Ilaria Solazzo, giornalista pubblicista e blogger, ha intervistato oggi per noi de “La Gazzetta di Roma”, l’artista Annelise Atzori
ILARIA – Passione, impegno e curiosità verso il mondo: sono queste le qualità che accompagnano fin dagli esordi il lavoro di Annelise Atzori. Quali sono i tuoi riferimenti che ti ispirano, nell’arte?
ANNELISE – Sono una persona curiosa e senza pregiudizi e quindi mi accade spesso di trovare spunti interessanti in tutte le mostre che visito. I lavori degli artisti hanno sempre qualcosa da insegnare.
ILARIA – La moda: passione e sofferenza per chi tenta di emergere.
ANNELISE – È un settore particolarmente complicato, ha delle caratteristiche che lo rendono diverso da tutti gli altri. Nel comparto moda ci si rende conto che, a volte, il solo talento e la grande disciplina non bastano. Per me la seconda è fondamentale, però per molti creativi è quasi un ossimoro. Un approccio troppo preciso non funziona anche se, in seguito, l’estro deve incontrare il marketing, altrimenti gli abiti non si vendono. In un momento storico complesso, i designer hanno bisogno di diventare imprenditori di loro stessi. Non mi considero arrivata e, tuttora, mi ritrovo in un viaggio che ha molteplici mete.
ILARIA – Che importanza ha per te il genius loci all’interno del tuo lavoro?
ANNELISE – Lo spirito di un luogo, i suoi tratti distintivi sono importanti. Oggi si parla poco di genius loci. Se lo penso riferito a me e al mio lavoro, sicuramente essere nata in Germania e cresciuta in Sardegna, vivere su quest’isola magnifica ha influito sui miei gusti e sulle mie attitudini.
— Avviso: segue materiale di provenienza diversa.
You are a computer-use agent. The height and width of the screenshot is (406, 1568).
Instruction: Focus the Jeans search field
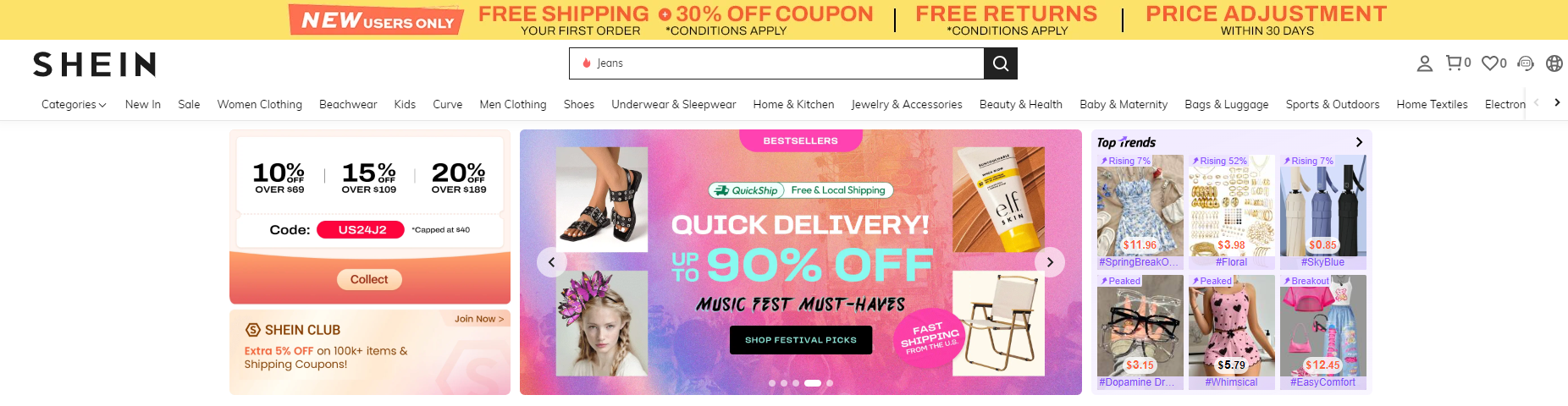pyautogui.click(x=776, y=63)
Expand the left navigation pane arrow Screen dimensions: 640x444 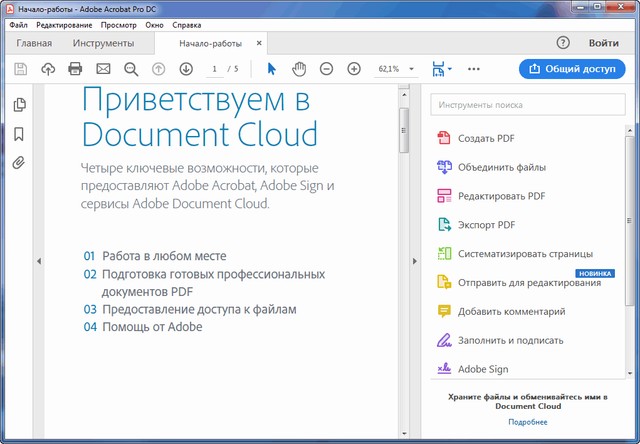(38, 261)
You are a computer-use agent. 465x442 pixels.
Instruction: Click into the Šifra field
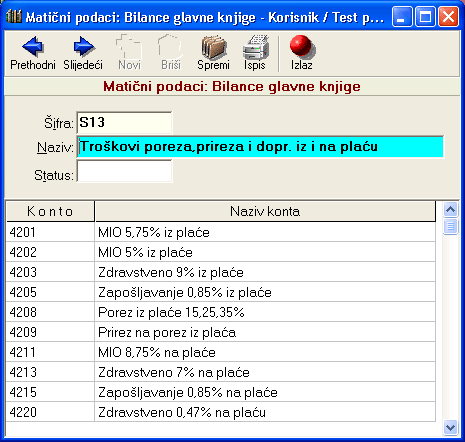[x=124, y=123]

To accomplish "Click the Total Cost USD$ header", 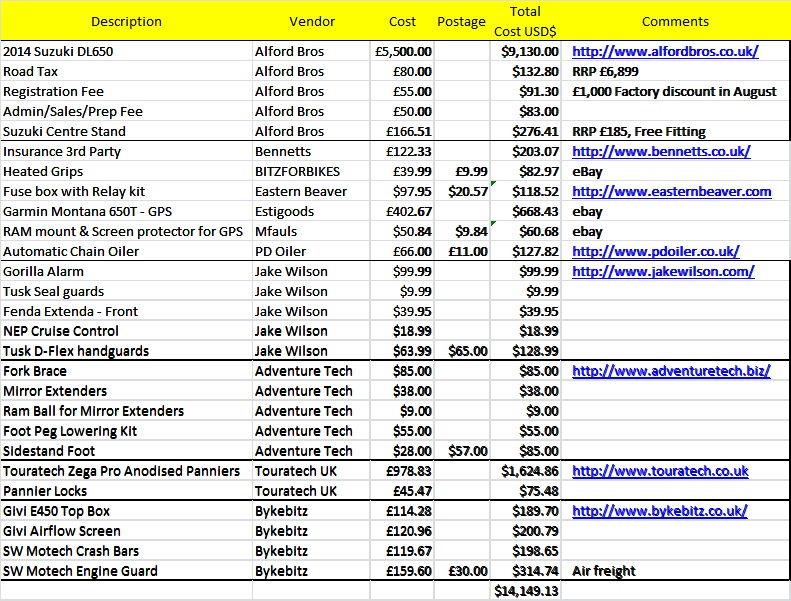I will [525, 21].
Allo stesso tempo lavorare a Parigi, Milano, New York, Dubai… ed essere connessa alla loro cultura mi ha permesso di allargare la mia visione e capire meglio l’Italia e l’Estero.
ILARIA – In un’epoca definita della post verità, ha ancora importanza e forza il concetto di sacro?
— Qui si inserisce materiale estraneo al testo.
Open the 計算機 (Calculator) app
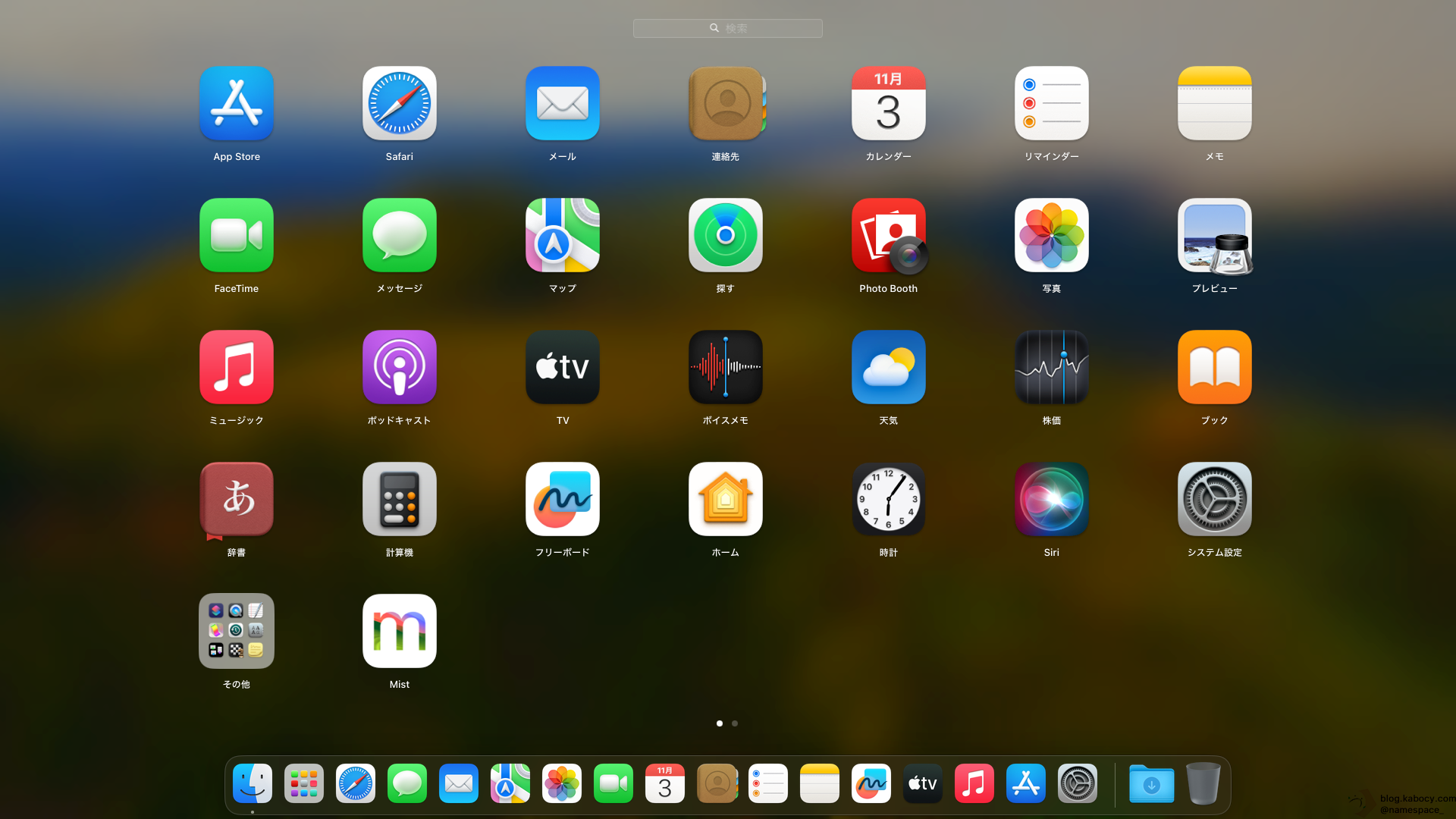pos(399,499)
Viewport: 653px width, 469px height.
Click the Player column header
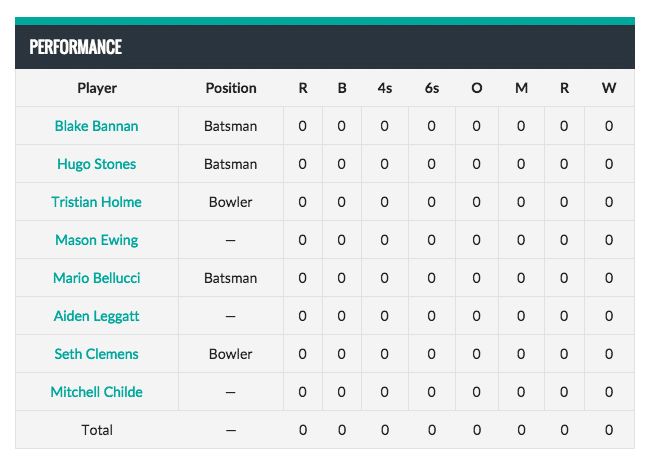97,88
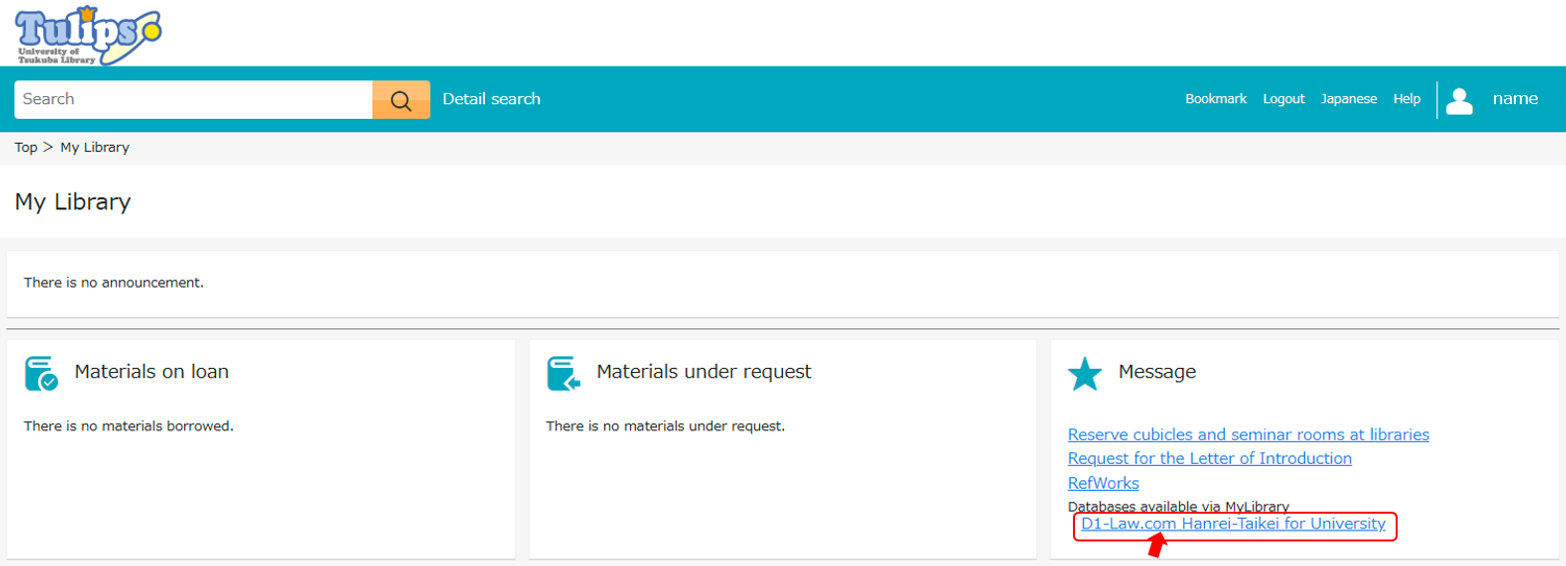Image resolution: width=1566 pixels, height=566 pixels.
Task: Open the Bookmark menu item
Action: tap(1216, 99)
ANNELISE – L’epoca della post verità ci ha portato a essere più condizionati dalle emozioni personali, dalle tante soggettività che la rete fa affiorare. Per questo penso che ciascuno di noi abbia dei valori che sono sacri e irrinunciabili.
ILARIA – Designer e imprenditrice di te stessa. Le due anime possono convivere?
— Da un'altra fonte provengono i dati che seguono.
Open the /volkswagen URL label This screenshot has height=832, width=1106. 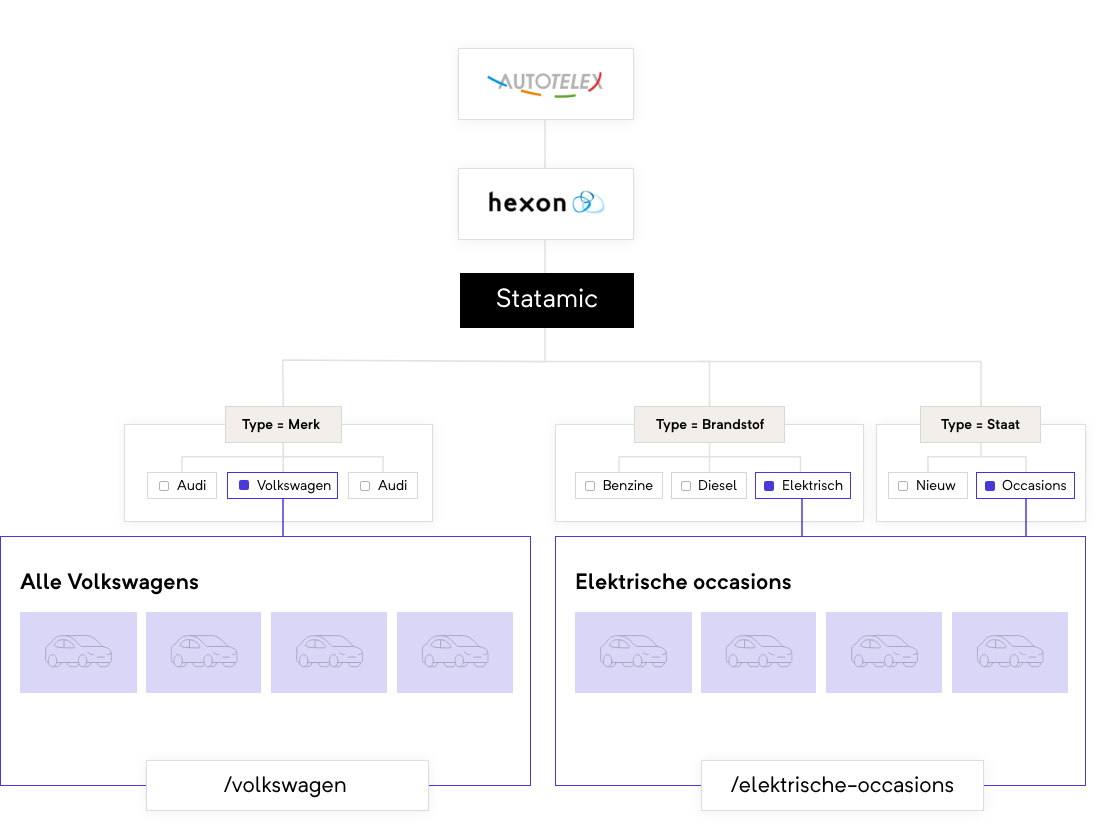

ANNELISE – Lo definirei un rapporto catulliano: “Odi et amo”. Se si pensa al punto di vista creativo non è conciliabile con l’aspetto manageriale. Sono libera, ma vincolata. E, se desidero produrre una linea di successo, devo necessariamente entrare in contatto con la parte imprenditoriale. Molte volte mi risulta ostica, ma è importante poiché non riuscirei a portare avanti ciò che faccio. Vorrei dire che la mia mente non si fa influenzare di nulla perché abita un ‘infinita creatività. Mi detta ciò che devo creare in un mondo infinito. Fino ad azzeccare l’originalità unica, assoluta, quella che piace a me… E infine ai più. Nulla diventa impossibile per me: lavorare in questo modo, senza vincoli, porta la mia idea ovunque, accompagnando il tutto dalla mia lunga esperienza in tanti settori dell’arte.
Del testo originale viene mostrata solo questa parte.